Both pace and HR at an individual’s AeT are the best ways to measure basic aerobic fitness out side of a lab. This quality is extremely “trainable” as opposed to maxVO2 which is what’s called a “first wave response”. maxVO2 responds to training very rapidly in the young or untrained individuals but response to training diminished with training history. Athletes with a long training history will most likely have reached their genetic limit for maximal oxygen uptake after a few years of training. Luckily, maxVO2 is only one of several physiological components that determine one’s endurance performance and does not have as strong a correlation with endurance as do Lactate (Anaerobic Threshold) or Economy, both of which are much more trainable.
A small digression:
The aerobic base, as measured by the AeT provides a critical base of support for endurance especially as determined by ones Lactate/Anaerobic Threshold. Improve AnT when you have a low AeT and you are overlooking some easy endurance gains.
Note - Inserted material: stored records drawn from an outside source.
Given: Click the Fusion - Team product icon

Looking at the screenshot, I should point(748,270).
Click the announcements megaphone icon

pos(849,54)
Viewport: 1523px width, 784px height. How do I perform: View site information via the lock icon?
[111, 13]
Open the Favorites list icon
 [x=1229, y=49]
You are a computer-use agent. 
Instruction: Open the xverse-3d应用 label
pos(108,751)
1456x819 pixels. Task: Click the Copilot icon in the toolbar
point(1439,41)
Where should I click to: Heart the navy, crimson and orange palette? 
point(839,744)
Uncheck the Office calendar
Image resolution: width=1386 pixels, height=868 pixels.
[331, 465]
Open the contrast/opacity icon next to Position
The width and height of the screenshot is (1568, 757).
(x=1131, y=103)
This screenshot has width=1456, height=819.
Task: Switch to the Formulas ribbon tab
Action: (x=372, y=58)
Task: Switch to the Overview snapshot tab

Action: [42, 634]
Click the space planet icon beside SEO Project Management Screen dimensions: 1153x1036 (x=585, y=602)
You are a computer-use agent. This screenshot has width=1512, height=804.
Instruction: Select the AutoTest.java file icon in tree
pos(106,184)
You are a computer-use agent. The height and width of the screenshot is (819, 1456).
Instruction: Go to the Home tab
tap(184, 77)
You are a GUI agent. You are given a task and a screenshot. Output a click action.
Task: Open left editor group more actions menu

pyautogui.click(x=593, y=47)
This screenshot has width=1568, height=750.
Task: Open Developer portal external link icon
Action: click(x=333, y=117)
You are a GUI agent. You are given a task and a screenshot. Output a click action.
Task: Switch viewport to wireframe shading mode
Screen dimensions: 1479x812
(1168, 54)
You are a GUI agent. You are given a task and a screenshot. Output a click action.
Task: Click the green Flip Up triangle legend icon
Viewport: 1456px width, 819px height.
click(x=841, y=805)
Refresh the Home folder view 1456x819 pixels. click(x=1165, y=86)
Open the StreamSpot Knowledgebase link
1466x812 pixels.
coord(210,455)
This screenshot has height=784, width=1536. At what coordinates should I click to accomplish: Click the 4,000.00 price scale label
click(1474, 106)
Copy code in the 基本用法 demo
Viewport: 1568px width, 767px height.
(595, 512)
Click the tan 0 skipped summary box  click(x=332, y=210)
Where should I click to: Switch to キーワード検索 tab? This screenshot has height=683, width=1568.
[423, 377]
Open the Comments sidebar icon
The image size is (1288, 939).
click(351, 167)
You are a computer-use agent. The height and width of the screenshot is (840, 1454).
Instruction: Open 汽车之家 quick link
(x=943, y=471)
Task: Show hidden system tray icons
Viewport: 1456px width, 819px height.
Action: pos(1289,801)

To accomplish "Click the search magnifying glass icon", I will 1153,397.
Raise AeT and you will be able to raise AnT even higher.
Back to your question:
Find a place you can return to frequently and conduct your own personal AeT time trial/test there every few weeks. Maybe this a local trail or long hill you can run/hike up at your AeT HR for 30-45min or even longer. Hold the HR to this AeT limit and time yourself. Come back in a few weeks when you are in the same state of rest/fatigue and repeat this test. You’ll see the time improve over a long time scale. Since this is a low intensity test you can do it as part of a regular running circuit and do not need to treat like a more taxing high intensity time trial. Over the course of weeks and months you will see the time drop for the course. You should also notice a decrease in perceived effort (lower respiration rate). Voila: Your basic aerobic capacity is improving. At this same time the AeT HR will move up. You can use a ventilatory test like nose breathing or conversational pace to see that the AeT HR is not a bit higher. To really nail down the new AeT HR takes a lab test or a field blood lactate test.
To help inform your training, do an AnT test as described here: https://uphillathlete.com/diy-anaerobic-test/ and see what the spread is between AeT and AnT. Greater than 10% in terms of HR? Then you still need more aerobic base work. Less than 10% then you’d benefit from adding more high intensity.